--- SEZIONE DEL DOCUMENTO ---

L’analisi più approfondita di questa parte di muro, grazie alla tecnologia operata da mons. Massimo Manservigi per il rilievo 3D operato insieme dall’équipe di Assorestauro, ha permesso di vedere altro su questa parete situata in un luogo che resta comunque inaccessibile al pubblico e totalmente privo di illuminazione. 

A sinistra della Madonna seduta col Bambino sulle ginocchia si delinea una figura femminile molto danneggiata, la cui interezza viene interrotta al centro dalla presenza di una fessurazione molto ampia tamponata da mattoni e calce. Emerge un tratto di sinopia ancora abbastanza leggibile, capace di individuarne il volto, l’aureola, un abito di forgia nobiliare e una mano spalancata, in atto di stupore o difesa. Più in basso, al di sotto del trono della Madonna, si intravvedono sagome molto rovinate e di difficile lettura: un cavaliere in ginocchio verso cui si rivolgono lo sguardo e la manina benedicente di Gesù e, alle sue spalle, i lacerti a graffito di un paio di corna, di fiamme arricciate e di una testa che nulla ha di umano, ma che richiamano l’iconografia di un drago. La prima reazione di fronte a questi elementi iconografici, è stata di associare le figure alla leggenda di San Giorgio, il cavaliere patrono della città estense. Di conseguenza, la fanciulla sarebbe da identificarsi con la principessa da lui salvata. Resta il dubbio del perché quest’ultima sia raffigurata con l’aureola pur non trattandosi di una santa, ma di una gentildonna. E perché la Madonna non volge lo sguardo verso di lei, ma ammicca al di fuori dell’affresco invitando con gli occhi coloro che la osservavano dal basso nella navata della vecchia chiesa?

--- MATERIALE DI PARTENZA ---

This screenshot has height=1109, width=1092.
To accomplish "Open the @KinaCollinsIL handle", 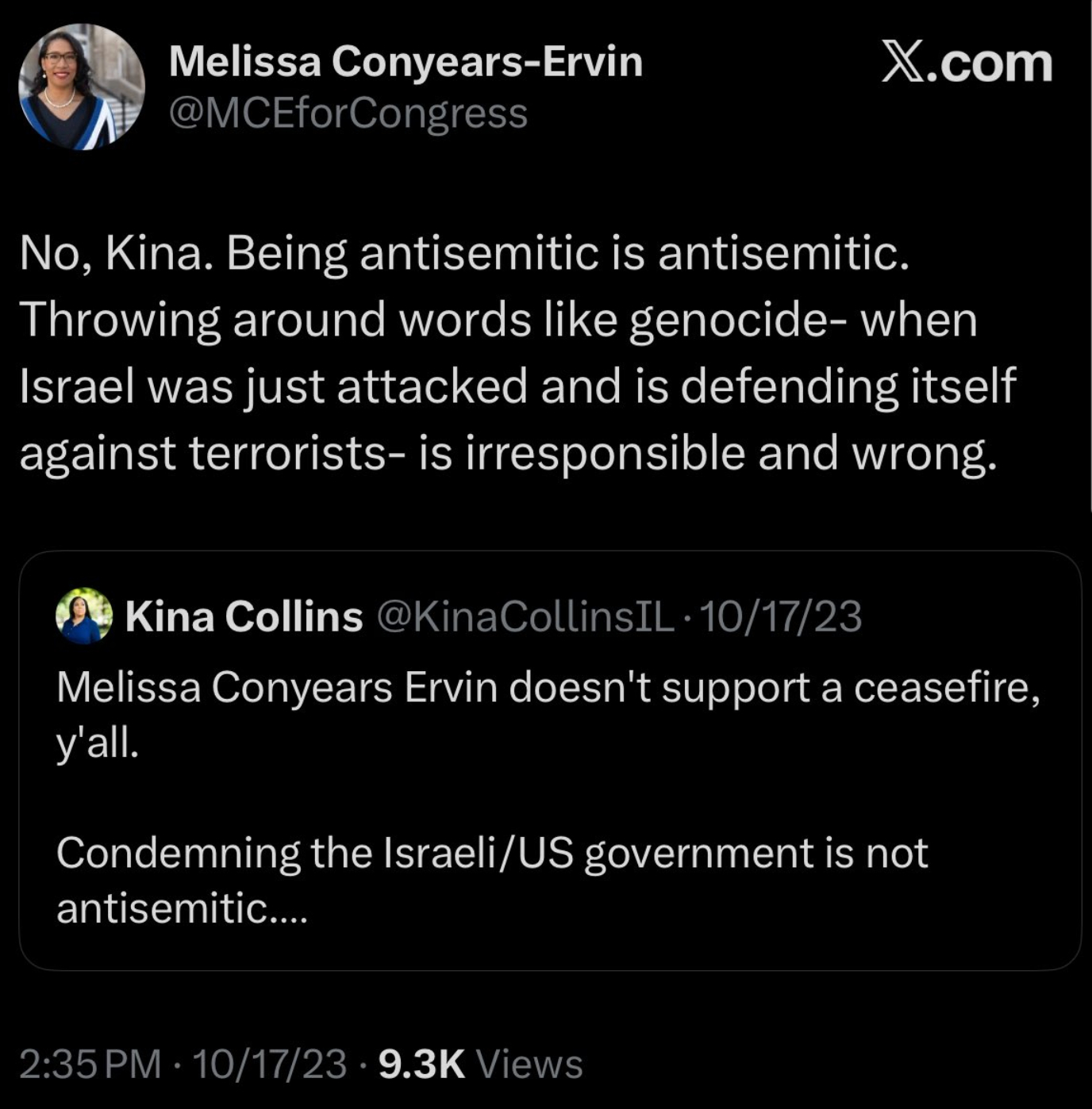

---

• [ATTIVITÀ PREVISTE]
[a] Riporta fedelmente il passo del testo sull'affresco, partendo da "L’analisi più approfondita" e terminando con "privo di illuminazione.".
[b] Traduci in inglese questa frase del testo sull'affresco: "La prima reazione di fronte a questi elementi iconografici, è stata di associare le figure alla leggenda di San Giorgio, il cavaliere patrono della città estense."
Per rispondere serve soltanto il testo sull'affresco, senza ricorrere ai dati.

• [RISULTATI FINALI]
[a]
L’analisi più approfondita di questa parte di muro, grazie alla tecnologia operata da mons. Massimo Manservigi per il rilievo 3D operato insieme dall’équipe di Assorestauro, ha permesso di vedere altro su questa parete situata in un luogo che resta comunque inaccessibile al pubblico e totalmente privo di illuminazione.

[b] The first reaction to these iconographic elements was to associate the figures with the legend of Saint George, the knight who is the patron saint of the Este city.